[Stored records]
· · · ·
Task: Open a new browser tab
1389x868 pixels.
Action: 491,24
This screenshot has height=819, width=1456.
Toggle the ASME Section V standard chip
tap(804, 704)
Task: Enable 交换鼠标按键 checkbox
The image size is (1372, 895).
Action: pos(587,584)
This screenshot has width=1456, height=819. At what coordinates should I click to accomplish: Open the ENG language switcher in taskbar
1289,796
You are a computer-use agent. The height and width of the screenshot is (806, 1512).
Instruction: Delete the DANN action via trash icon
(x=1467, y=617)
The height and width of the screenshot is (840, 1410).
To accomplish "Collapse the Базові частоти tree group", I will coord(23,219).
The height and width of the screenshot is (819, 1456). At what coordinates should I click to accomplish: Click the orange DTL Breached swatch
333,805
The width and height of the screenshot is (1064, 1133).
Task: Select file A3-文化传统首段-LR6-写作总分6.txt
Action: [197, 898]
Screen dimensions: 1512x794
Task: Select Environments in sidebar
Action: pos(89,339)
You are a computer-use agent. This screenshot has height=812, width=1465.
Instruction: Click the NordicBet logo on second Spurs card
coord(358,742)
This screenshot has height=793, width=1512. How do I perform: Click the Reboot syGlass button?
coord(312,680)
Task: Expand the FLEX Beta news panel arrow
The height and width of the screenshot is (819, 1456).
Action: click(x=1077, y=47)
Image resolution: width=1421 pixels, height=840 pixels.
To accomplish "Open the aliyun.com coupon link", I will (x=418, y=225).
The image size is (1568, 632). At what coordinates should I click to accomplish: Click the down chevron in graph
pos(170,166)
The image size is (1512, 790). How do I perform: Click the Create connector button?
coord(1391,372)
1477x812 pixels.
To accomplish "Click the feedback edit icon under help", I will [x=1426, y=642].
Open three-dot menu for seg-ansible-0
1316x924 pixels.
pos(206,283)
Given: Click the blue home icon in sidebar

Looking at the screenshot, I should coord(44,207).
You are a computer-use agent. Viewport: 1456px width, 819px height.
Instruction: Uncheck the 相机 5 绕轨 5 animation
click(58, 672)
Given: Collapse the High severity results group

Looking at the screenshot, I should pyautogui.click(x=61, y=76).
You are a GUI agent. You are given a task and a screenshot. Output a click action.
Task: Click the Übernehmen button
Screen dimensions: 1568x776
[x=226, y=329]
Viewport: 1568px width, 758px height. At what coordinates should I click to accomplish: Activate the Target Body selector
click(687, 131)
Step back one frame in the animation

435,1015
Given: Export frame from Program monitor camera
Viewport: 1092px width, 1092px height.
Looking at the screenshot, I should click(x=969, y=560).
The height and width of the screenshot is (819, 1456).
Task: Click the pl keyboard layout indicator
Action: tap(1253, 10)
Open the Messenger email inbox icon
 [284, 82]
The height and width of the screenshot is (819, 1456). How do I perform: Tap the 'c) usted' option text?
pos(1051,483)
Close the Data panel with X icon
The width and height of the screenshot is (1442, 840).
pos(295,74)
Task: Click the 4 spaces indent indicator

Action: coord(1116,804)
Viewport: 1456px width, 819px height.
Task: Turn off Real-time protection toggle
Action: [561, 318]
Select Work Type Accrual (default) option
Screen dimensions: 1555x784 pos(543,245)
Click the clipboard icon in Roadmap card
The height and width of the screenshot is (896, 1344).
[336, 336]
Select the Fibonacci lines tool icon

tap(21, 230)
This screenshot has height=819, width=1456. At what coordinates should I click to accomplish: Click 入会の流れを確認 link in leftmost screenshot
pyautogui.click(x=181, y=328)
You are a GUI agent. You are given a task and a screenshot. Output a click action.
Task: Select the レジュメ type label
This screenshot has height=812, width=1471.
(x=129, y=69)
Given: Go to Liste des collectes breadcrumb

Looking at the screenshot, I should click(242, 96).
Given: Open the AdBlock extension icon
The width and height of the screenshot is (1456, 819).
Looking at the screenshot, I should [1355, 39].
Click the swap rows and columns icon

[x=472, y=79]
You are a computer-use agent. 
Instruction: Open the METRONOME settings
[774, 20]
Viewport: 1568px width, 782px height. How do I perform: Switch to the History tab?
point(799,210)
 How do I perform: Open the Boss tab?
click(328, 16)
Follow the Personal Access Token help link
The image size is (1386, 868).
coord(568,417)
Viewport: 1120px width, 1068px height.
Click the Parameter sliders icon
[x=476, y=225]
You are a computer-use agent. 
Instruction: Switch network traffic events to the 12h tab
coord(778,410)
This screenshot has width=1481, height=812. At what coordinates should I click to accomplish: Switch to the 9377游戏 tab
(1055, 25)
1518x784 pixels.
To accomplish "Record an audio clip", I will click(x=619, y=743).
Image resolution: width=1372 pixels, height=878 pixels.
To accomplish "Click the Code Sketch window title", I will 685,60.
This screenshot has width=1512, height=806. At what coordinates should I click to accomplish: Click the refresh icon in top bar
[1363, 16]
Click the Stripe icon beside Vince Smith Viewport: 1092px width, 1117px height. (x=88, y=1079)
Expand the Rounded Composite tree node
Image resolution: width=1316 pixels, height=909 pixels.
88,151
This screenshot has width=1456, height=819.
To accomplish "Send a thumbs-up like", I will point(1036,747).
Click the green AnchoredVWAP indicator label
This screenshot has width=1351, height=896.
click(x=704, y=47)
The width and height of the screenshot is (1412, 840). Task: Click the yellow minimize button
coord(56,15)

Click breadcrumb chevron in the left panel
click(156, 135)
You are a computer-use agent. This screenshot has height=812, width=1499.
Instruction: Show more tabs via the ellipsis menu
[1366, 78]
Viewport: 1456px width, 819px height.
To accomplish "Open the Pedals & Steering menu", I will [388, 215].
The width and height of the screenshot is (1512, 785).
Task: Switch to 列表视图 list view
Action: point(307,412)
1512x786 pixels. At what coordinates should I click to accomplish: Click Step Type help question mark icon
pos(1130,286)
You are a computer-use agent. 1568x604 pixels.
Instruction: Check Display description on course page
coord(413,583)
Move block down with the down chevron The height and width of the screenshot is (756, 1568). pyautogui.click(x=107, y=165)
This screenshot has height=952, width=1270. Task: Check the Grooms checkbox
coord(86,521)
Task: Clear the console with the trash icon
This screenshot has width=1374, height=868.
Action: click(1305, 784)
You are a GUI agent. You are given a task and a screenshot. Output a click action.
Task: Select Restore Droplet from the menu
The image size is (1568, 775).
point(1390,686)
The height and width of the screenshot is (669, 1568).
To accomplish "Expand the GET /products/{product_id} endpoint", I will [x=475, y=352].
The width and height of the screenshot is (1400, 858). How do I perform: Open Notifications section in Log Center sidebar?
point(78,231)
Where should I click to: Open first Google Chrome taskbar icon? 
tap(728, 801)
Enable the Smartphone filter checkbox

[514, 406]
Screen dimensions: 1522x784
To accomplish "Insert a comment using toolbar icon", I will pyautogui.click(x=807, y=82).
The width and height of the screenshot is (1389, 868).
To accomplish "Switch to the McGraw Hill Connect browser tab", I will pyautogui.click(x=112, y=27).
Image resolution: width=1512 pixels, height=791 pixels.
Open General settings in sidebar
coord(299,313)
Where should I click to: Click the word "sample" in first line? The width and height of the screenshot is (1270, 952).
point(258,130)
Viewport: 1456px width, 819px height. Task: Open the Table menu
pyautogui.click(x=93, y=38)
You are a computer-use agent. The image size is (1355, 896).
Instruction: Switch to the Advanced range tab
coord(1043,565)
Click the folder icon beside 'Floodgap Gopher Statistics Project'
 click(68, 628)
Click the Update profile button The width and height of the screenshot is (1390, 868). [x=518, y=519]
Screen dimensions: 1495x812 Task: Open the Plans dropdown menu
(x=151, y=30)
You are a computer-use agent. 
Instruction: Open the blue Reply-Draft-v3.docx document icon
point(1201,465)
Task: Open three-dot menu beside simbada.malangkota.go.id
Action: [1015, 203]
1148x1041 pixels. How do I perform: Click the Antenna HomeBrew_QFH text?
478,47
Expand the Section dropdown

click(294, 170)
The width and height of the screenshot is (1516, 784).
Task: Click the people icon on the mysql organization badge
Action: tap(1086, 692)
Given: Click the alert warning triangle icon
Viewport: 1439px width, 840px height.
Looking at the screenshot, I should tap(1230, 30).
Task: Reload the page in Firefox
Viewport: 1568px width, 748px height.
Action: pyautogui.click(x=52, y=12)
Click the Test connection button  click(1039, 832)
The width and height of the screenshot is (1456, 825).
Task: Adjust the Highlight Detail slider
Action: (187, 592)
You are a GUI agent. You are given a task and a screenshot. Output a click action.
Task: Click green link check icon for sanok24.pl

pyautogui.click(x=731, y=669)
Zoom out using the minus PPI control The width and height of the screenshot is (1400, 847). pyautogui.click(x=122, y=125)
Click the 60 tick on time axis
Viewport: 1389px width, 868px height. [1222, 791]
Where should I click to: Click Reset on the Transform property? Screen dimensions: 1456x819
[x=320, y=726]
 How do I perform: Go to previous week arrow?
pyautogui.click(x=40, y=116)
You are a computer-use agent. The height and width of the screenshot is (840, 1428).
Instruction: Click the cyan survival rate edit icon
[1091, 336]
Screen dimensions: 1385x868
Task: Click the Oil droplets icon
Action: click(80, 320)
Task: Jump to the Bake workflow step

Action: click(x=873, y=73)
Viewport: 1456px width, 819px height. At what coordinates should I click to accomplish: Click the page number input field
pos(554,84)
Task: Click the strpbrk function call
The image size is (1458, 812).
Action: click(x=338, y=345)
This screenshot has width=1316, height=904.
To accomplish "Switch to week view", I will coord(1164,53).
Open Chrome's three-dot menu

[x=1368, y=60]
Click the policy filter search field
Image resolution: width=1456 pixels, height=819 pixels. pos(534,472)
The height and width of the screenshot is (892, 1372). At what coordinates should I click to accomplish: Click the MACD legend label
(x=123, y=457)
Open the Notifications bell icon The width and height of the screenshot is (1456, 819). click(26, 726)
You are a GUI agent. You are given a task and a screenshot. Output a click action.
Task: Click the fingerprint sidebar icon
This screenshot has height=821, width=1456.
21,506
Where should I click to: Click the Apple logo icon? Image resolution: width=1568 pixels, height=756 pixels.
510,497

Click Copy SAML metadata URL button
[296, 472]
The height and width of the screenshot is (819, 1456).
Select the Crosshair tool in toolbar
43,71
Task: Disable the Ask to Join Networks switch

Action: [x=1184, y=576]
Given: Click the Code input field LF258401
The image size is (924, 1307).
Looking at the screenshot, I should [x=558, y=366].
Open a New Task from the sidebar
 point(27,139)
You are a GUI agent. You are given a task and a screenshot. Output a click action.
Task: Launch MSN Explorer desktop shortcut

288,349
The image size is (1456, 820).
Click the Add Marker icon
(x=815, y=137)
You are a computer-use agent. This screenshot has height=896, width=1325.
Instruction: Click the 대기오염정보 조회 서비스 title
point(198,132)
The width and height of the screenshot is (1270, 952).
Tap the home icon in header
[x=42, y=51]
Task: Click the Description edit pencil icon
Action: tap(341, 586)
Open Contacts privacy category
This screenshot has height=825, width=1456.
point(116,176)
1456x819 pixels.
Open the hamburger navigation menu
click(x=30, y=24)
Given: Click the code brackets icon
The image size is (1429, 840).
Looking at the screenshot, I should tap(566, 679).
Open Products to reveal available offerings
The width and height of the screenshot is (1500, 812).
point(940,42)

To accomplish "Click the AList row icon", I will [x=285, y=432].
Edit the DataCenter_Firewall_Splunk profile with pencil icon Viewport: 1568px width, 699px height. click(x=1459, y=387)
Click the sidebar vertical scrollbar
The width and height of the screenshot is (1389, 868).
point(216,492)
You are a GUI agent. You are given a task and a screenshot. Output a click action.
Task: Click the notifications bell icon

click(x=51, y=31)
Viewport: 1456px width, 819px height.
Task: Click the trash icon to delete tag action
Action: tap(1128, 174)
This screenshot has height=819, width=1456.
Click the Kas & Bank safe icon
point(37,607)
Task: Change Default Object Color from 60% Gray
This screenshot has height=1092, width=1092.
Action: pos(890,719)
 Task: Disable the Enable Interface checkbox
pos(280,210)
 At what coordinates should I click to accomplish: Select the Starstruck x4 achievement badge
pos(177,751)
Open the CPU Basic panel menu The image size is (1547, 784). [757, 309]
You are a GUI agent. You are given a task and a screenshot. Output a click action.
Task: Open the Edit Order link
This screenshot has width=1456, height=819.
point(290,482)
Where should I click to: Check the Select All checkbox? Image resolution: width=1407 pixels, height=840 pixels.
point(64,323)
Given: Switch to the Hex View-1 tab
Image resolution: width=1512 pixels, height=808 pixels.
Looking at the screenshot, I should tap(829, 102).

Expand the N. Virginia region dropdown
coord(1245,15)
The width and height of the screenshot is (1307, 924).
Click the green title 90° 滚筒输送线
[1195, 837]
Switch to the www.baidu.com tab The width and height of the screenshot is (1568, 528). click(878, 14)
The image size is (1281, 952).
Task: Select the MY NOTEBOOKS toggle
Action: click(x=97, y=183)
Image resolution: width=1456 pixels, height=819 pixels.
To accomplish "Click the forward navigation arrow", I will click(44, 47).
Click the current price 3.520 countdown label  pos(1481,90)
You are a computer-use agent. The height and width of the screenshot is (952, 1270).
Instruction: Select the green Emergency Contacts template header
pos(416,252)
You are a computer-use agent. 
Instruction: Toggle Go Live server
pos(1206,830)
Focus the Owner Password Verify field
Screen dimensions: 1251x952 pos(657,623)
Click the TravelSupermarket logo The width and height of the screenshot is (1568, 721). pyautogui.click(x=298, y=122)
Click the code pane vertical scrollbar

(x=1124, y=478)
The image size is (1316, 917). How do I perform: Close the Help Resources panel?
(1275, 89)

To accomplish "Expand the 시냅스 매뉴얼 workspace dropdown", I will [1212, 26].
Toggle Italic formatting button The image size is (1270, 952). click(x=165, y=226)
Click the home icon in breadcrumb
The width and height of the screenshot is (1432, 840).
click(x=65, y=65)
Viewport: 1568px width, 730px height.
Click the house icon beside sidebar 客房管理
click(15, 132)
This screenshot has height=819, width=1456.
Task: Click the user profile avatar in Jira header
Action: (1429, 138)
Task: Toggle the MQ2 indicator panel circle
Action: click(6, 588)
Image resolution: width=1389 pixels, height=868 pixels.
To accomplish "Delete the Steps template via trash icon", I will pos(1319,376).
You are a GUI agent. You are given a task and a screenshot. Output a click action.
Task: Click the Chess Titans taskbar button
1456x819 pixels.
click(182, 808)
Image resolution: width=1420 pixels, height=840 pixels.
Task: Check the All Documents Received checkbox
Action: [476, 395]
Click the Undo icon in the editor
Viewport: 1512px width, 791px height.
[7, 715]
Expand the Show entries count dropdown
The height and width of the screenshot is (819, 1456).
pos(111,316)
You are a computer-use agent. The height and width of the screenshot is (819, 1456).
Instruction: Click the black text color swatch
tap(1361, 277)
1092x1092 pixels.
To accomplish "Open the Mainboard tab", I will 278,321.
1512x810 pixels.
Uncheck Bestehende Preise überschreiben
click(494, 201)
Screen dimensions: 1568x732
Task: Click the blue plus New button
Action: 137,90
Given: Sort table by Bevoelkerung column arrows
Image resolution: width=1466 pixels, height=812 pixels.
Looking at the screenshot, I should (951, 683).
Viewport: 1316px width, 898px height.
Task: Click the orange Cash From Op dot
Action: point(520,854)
· · · ·
What you need to do: When you reach the line containing "Toggle Italic formatting" in the data above, start copying exactly, and stop after the line containing "1092x1092 pixels.".

Answer to the problem:
Toggle Italic formatting button The image size is (1270, 952). click(x=165, y=226)
Click the home icon in breadcrumb
The width and height of the screenshot is (1432, 840).
click(x=65, y=65)
Viewport: 1568px width, 730px height.
Click the house icon beside sidebar 客房管理
click(15, 132)
This screenshot has height=819, width=1456.
Task: Click the user profile avatar in Jira header
Action: (1429, 138)
Task: Toggle the MQ2 indicator panel circle
Action: click(6, 588)
Image resolution: width=1389 pixels, height=868 pixels.
To accomplish "Delete the Steps template via trash icon", I will pos(1319,376).
You are a GUI agent. You are given a task and a screenshot. Output a click action.
Task: Click the Chess Titans taskbar button
1456x819 pixels.
click(182, 808)
Image resolution: width=1420 pixels, height=840 pixels.
Task: Check the All Documents Received checkbox
Action: [476, 395]
Click the Undo icon in the editor
Viewport: 1512px width, 791px height.
[7, 715]
Expand the Show entries count dropdown
The height and width of the screenshot is (819, 1456).
pos(111,316)
You are a computer-use agent. The height and width of the screenshot is (819, 1456).
Instruction: Click the black text color swatch
tap(1361, 277)
1092x1092 pixels.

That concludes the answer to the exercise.